DoubleLine Portfolio Jeff Mayberry and Fixed Income Allocation Strategist Ryan Kimmel review the markets and macro news for the week of Oct. 13-17 as the government shutdown reaches Day 17. It was a pretty positive week for stocks (00:29), with the only negative sector, financials, impacted by “a string of one-off credit events”; the Agg was up during a pretty quiet week for fixed income (3:07); and commodities were up (5:13), with precious metals up despite a dip in gold. It was another light week for macro data due to the shutdown (7:12), but Jeff and Ryan look at metrics including small business optimism, state jobless claims and credit card data.

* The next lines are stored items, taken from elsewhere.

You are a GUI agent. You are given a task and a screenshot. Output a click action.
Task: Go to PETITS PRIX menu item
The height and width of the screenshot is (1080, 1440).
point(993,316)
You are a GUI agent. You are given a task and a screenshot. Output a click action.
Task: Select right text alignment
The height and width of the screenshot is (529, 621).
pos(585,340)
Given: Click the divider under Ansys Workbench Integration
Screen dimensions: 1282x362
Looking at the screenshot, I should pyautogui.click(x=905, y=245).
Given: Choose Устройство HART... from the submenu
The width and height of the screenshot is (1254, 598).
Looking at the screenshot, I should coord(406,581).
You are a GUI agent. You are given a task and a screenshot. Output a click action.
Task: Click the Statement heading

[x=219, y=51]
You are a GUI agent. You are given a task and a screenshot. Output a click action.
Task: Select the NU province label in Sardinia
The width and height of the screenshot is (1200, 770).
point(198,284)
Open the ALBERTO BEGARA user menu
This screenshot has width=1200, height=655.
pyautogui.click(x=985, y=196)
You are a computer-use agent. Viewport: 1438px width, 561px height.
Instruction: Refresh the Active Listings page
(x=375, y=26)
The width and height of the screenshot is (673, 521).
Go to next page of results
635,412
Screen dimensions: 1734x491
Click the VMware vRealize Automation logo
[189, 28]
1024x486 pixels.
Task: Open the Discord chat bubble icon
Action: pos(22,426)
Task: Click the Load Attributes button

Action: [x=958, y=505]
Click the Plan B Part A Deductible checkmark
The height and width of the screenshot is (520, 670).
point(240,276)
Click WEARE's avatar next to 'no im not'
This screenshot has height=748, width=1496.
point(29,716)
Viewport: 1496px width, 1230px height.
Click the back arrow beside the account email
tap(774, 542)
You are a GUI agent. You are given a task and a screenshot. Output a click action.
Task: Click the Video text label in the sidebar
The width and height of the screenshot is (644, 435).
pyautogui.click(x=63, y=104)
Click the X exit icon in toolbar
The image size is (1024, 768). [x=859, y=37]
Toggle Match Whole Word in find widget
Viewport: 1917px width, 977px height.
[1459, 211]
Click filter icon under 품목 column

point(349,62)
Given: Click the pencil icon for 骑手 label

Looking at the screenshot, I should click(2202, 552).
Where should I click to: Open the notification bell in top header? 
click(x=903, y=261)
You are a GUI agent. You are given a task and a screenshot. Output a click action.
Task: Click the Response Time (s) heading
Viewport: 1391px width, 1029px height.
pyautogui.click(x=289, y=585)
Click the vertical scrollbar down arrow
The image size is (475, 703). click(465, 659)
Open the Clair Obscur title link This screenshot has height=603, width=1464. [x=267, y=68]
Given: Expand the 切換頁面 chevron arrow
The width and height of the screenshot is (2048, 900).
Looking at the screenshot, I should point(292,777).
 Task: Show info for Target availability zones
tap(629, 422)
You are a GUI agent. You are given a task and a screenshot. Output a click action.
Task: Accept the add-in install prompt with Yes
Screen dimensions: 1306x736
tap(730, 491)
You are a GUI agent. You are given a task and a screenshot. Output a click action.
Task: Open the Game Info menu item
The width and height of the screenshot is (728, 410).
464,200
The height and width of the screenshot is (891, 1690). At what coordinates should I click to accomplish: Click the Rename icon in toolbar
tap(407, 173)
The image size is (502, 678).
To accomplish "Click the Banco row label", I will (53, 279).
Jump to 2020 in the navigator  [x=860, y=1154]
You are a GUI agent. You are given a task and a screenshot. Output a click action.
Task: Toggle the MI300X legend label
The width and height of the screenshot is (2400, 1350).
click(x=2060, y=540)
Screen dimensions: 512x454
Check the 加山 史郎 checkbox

Fedspeak (13:05) events included Fed Chair Jerome H. Powell discussing QT policy ahead of the blackout period for the October FOMC meeting.
Jeff and Ryan also field a listener question on whether mortgage rates coming in due to mortgage spreads tightening could lead to inflation (14:37), with them noting that rates would have to come in a lot for the current dynamic to change.

Friday Oct 10, 2025

 DoubleLine Portfolio Manager Eric Dhall and Analyst Mark Kimbrough review the Oct. 6-10 week, punctuated by a Friday trade-war fright that reversed the week’s gains in stocks (0:27) and spurred a flight to safety into bonds (3:47). Commodities (6:11) followed energy lower, and gold consolidated near $4,000 an ounce. The “debasement trade” (6:25) attributed to gold’s winning streak is a topic for discussion, with Eric and Mark reminding listeners that despite gold’s luster as an asset outside the manipulations of fiat currencies, ultimately central banks’ appetite for bullion, or lack of it, will help decide where gold prices go from here.
The week’s macro data (10:00) showed gradual weakening in consumer credit and, via the FOMC minutes, a flock of “scared doves” behind the Sept. 17 fed funds rate cut. Due to the government shutdown, the Oct. 13-17 week (17:41), Eric and Mark note, perhaps will be most notable for the scheduled government indicators that are NOT released: CPI, PPI and import prices on the inflation front and retail sales. Among the few major releases expected are the Federal Reserve’s beige book and industrial production report.